The pH of the urine is altered, as certain poisons are excreted more easily depending on the acidity/alkalinity:

  • Salicylates and Phenobarbitone are easily excreted in alkaline urine.
  • Amphetamine and Quinine are easily excreted in acidic urine.

​3. Advanced Methods for Elimination

  • In case of kidney failure in children, Peritoneal Dialysis may be used.
  • For infants, Exchange Transfusion is used for poisoning with carbon monoxide, iron, barbiturates, and salicylates, among others.
  • The use of artificial kidneys (Haemodialysis) is effective for certain poisons.
  • Currently, the method of Whole Bowel Irrigation (WBI) is being used in preference to methods like gastric lavage and dialysis.

(D) Treatment of General Symptoms

Specific treatment is administered according to the symptoms of the poisoning. For example:

Pain:

  • Morphine can be used.

Respiratory Distress:

  • Oxygen or Artificial Respiration is provided.

Cardiac Depression:

  • Cardiac Stimulants are used.

Convulsions:

  • To prevent them, a suitable Anaesthetic, and Barbiturates or Diazepam should be administered.

Supportive Management

Treating Dehydration:

  • Saline is beneficial. It helps reverse dehydration and also aids in the excretion of the poison via urine.

Glycogen Deficiency in the Liver:

  • The use of Glucose is recommended to correct the lack of glycogen in the liver.

(E) General Management and Recovery​

  • The focus of this management is to provide the poisoned patient (victim) with comfort and protection.

Key Management Steps:

  • Warmth and Comfort: The victim should be kept warm and given as much rest as possible.
  • Preventing Upper Airway Infection: Once the victim’s survival is ensured, efforts to prevent upper airway infection should begin.

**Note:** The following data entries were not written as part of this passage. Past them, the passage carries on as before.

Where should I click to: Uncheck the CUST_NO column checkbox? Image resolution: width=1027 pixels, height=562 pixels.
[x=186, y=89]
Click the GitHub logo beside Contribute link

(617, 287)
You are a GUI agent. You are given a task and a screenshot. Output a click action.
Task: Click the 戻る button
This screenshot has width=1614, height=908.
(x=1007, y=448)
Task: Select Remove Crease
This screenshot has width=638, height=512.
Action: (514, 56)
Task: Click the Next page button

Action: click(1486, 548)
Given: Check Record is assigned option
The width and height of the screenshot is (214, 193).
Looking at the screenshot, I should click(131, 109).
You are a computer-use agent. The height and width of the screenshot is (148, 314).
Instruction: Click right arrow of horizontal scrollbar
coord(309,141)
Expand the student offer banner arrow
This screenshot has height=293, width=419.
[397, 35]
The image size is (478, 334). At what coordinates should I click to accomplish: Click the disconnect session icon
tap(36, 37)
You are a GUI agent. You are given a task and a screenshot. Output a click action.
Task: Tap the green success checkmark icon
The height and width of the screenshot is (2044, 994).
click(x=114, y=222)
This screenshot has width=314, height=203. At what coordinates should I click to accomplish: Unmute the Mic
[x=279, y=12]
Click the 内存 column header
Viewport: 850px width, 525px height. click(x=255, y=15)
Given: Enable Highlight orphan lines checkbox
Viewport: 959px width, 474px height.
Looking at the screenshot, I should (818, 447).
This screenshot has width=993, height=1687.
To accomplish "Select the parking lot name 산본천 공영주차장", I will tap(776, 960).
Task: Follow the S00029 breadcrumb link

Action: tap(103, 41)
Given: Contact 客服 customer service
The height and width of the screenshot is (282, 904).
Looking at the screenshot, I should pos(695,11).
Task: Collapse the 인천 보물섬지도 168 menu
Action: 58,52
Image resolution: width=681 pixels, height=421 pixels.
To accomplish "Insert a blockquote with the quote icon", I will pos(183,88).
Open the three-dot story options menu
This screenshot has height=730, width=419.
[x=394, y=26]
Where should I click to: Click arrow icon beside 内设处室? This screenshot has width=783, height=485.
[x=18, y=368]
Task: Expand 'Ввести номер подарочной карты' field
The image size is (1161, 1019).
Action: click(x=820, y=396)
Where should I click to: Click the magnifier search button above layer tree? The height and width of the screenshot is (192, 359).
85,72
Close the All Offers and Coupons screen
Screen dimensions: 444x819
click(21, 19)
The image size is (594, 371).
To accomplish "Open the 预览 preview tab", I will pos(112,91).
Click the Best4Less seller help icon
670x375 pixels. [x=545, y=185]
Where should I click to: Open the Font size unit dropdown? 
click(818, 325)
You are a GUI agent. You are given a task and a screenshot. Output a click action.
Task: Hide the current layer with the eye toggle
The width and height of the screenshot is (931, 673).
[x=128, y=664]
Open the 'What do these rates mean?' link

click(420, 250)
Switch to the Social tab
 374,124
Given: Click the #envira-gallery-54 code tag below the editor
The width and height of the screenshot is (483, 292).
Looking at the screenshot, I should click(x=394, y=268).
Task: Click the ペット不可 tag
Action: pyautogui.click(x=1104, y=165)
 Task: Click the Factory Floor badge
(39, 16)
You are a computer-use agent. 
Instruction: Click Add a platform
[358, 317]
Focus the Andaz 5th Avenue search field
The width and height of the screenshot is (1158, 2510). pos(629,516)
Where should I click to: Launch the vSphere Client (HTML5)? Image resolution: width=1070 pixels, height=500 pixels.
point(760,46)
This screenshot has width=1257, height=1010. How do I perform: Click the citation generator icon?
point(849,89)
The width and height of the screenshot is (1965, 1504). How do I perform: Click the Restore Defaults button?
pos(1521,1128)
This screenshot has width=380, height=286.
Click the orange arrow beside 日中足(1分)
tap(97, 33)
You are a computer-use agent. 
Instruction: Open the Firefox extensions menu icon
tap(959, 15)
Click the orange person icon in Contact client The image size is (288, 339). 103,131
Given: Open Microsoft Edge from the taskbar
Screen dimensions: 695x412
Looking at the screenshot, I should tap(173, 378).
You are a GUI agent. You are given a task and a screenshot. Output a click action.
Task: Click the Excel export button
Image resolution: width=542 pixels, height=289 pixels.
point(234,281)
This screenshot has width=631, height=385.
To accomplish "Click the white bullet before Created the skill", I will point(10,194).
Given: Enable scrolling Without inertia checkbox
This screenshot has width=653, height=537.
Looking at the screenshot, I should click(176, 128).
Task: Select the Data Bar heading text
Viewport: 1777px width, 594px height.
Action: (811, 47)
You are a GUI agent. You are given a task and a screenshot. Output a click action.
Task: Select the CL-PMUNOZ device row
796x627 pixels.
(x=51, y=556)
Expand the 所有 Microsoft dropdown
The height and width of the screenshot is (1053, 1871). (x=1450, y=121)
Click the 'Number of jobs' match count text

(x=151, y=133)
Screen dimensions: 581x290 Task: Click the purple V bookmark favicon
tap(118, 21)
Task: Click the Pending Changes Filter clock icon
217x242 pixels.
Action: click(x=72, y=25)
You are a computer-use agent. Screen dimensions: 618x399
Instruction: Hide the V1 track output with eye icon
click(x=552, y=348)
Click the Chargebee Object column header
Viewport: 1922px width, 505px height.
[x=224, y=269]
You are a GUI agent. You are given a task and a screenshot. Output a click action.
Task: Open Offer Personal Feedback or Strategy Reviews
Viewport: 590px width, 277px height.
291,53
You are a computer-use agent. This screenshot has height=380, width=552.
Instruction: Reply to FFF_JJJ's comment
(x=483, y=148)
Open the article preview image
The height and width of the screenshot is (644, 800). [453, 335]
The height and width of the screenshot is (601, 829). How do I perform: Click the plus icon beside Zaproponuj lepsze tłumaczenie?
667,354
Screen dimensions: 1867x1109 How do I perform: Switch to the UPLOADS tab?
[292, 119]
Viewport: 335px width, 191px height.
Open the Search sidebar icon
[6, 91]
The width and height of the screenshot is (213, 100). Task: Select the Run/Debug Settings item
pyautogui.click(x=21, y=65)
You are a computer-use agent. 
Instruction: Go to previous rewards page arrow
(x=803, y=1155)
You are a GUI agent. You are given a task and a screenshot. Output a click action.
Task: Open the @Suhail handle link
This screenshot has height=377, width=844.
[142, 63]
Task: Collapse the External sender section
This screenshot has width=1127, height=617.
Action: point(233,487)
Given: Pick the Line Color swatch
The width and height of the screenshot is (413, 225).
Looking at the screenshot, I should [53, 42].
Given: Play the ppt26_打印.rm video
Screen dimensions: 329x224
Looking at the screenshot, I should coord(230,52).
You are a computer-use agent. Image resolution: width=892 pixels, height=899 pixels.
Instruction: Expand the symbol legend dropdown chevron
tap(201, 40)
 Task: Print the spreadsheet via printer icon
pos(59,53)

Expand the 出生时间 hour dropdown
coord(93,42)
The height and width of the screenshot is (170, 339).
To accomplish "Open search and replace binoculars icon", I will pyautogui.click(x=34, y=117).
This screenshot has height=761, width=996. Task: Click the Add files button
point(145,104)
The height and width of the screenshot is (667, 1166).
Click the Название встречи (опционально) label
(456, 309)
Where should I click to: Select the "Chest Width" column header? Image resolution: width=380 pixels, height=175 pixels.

Increased Risk of Infection:

  • This risk of infection is higher in the following individuals:

Elderly individuals.

  • Victims who have remained unconscious for up to one hour.
  • Victims of poisoning where a small amount of vomitus entered the airway during an episode of vomiting.

Prevention of Infection:

  • To prevent infection, the necessary course of antibiotics can be initiated.

Psychological Aspect:

  • If it is known that the victim consumed the poison with the intent of suicide, it is better to have the victim undergo a psychological analysis by a Psychiatrist before discharge from the hospital.
  • Purpose: This is to prevent any future attempts.